#### BRIEF:
Starting at the line that contains "Click the Amount ARS column header" and ending at the end of the data below, present those lines as a numbered list with blank lines omitted. Leave the pictures out of your answer.
## START DATASET EXCERPTS
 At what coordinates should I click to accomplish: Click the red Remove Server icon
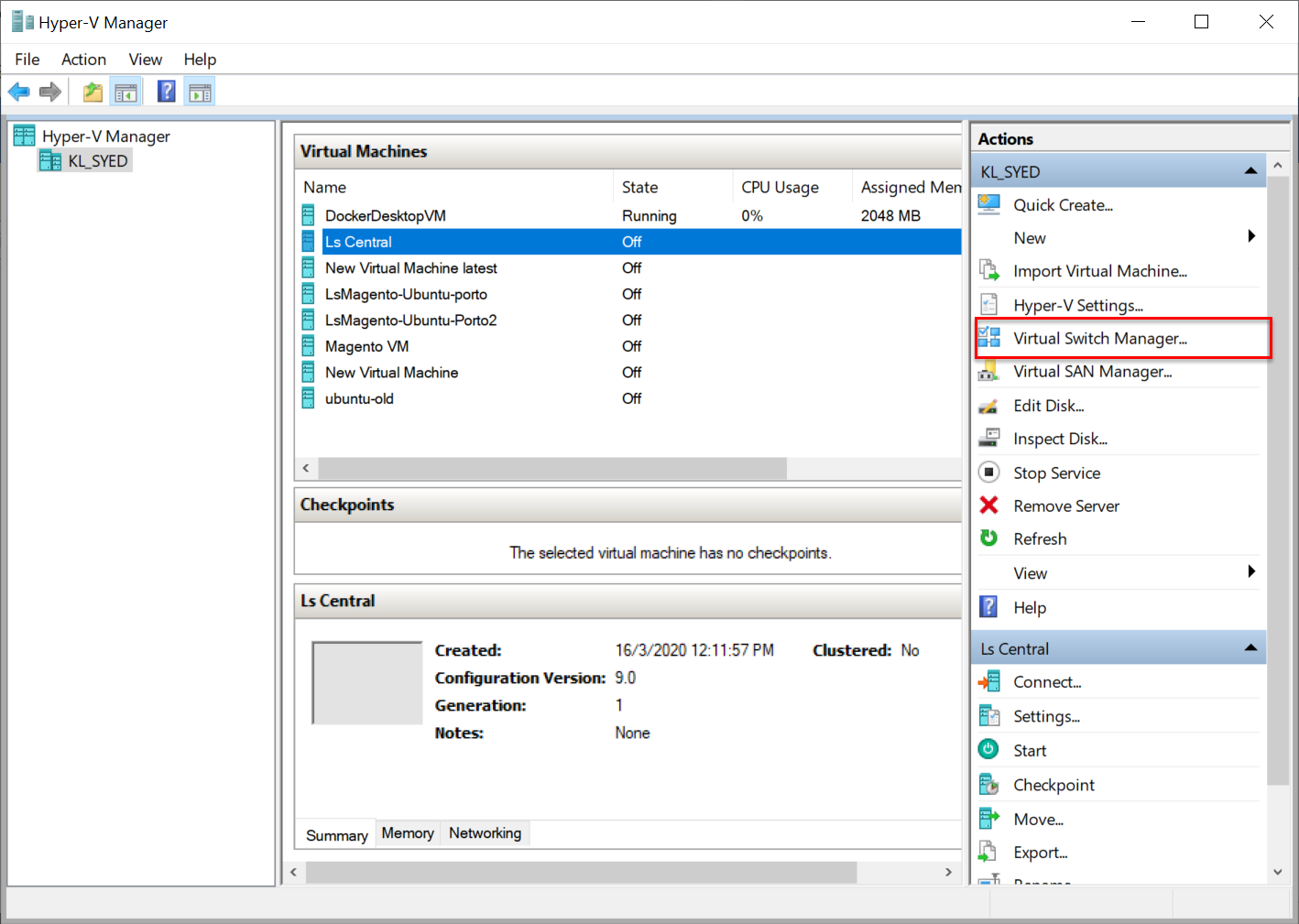pyautogui.click(x=989, y=505)
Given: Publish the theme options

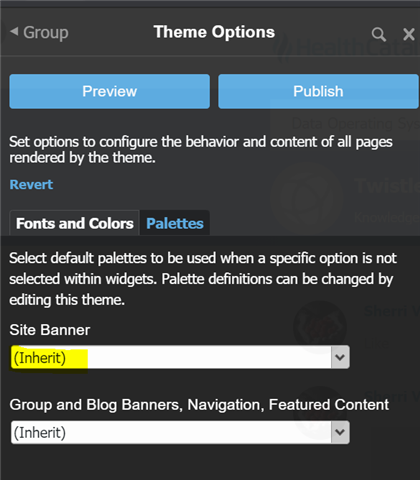Looking at the screenshot, I should pyautogui.click(x=318, y=91).
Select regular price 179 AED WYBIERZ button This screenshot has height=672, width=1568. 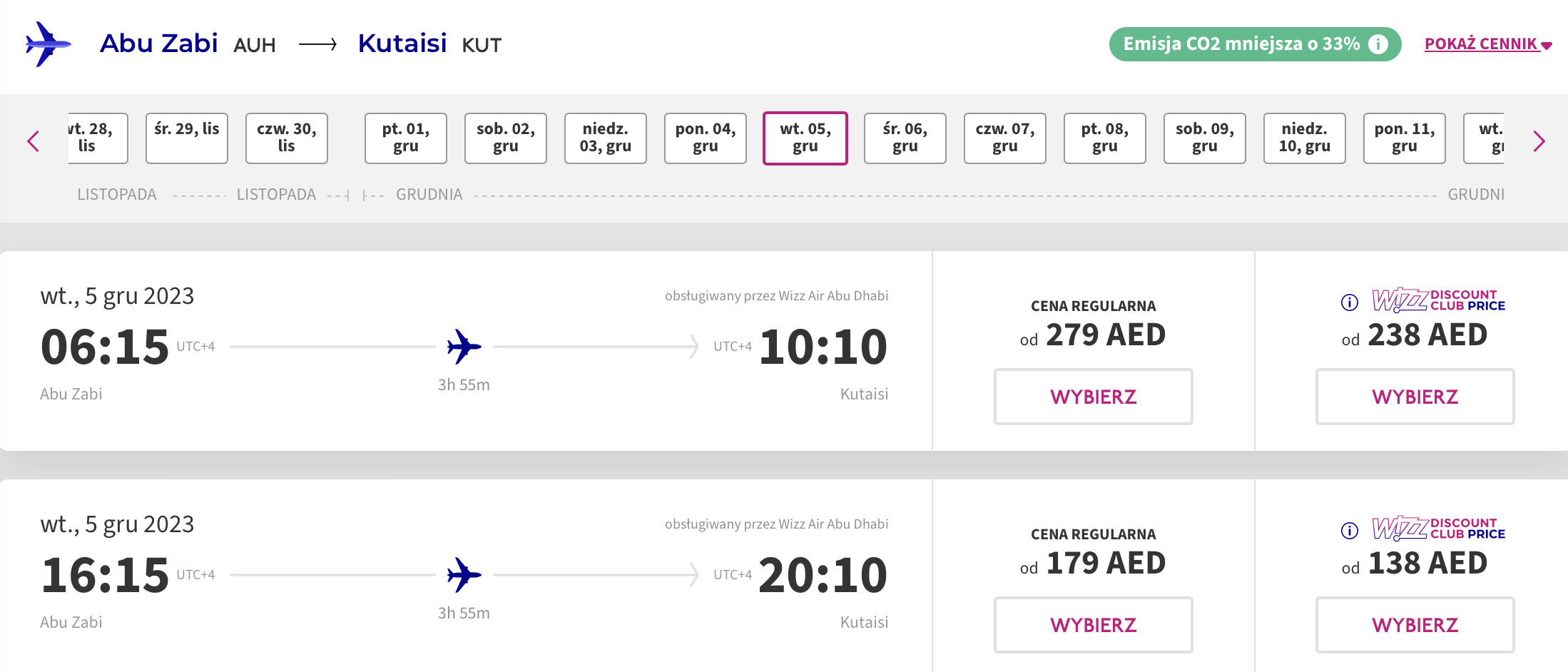click(1094, 625)
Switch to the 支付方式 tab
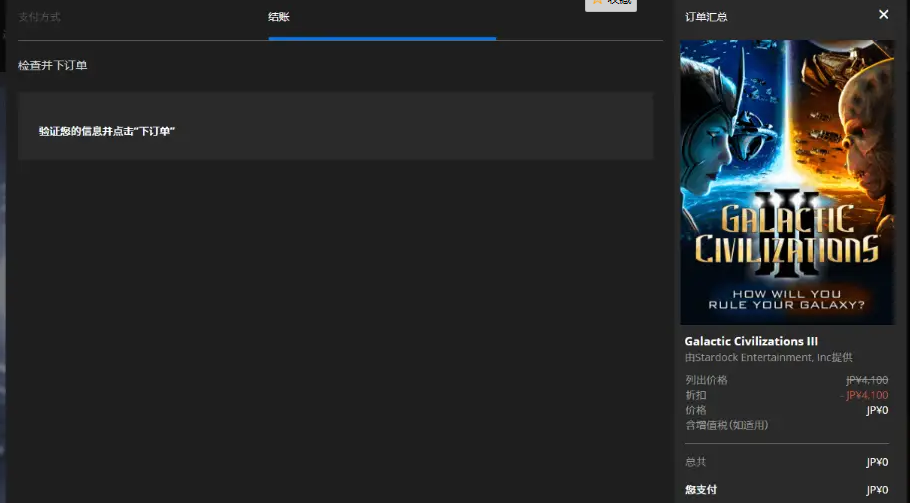The image size is (910, 503). (39, 17)
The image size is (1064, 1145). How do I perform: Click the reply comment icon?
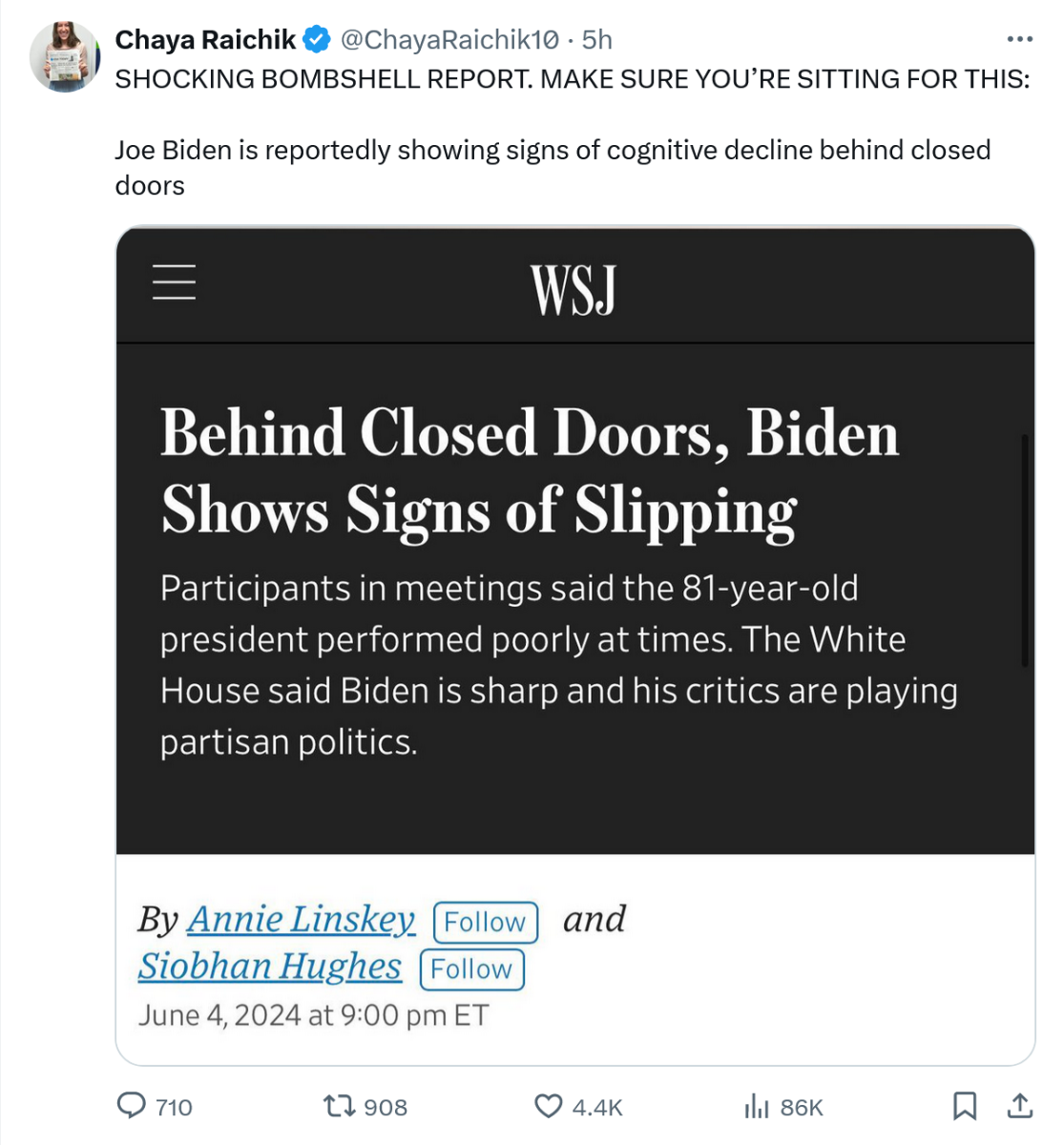coord(131,1106)
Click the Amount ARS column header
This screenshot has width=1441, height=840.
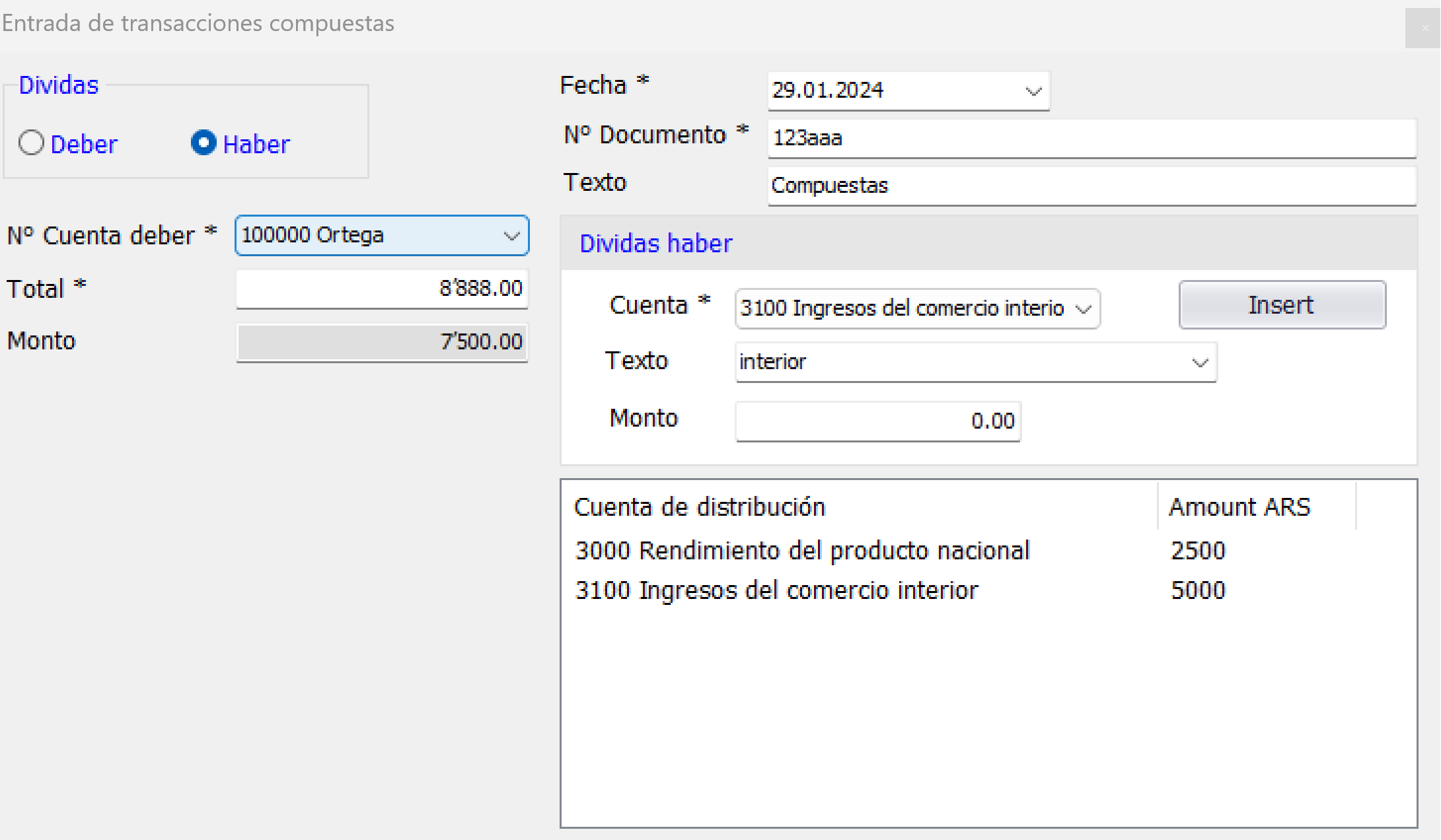pos(1239,507)
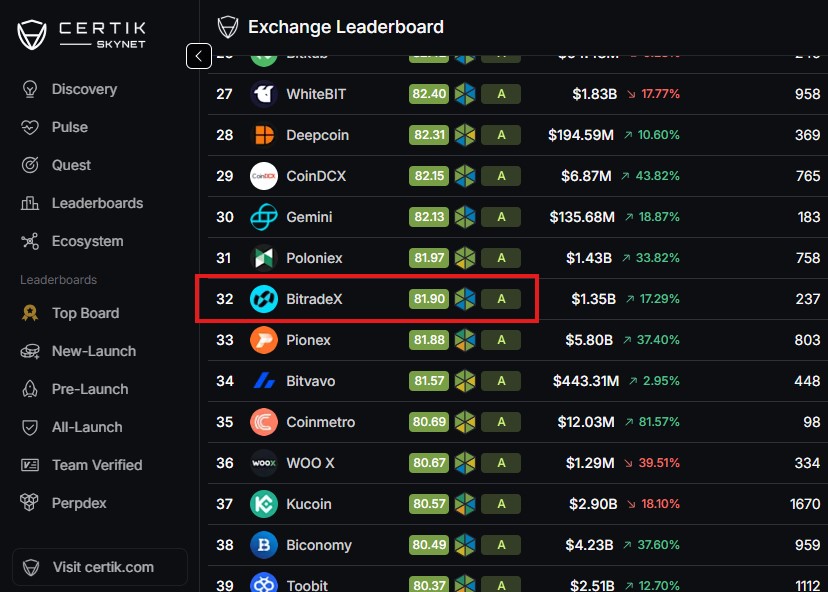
## END DATASET EXCERPTS
#### REPLY:
1. Click the Amount ARS column header
2. This screenshot has width=1441, height=840.
3. pos(1239,507)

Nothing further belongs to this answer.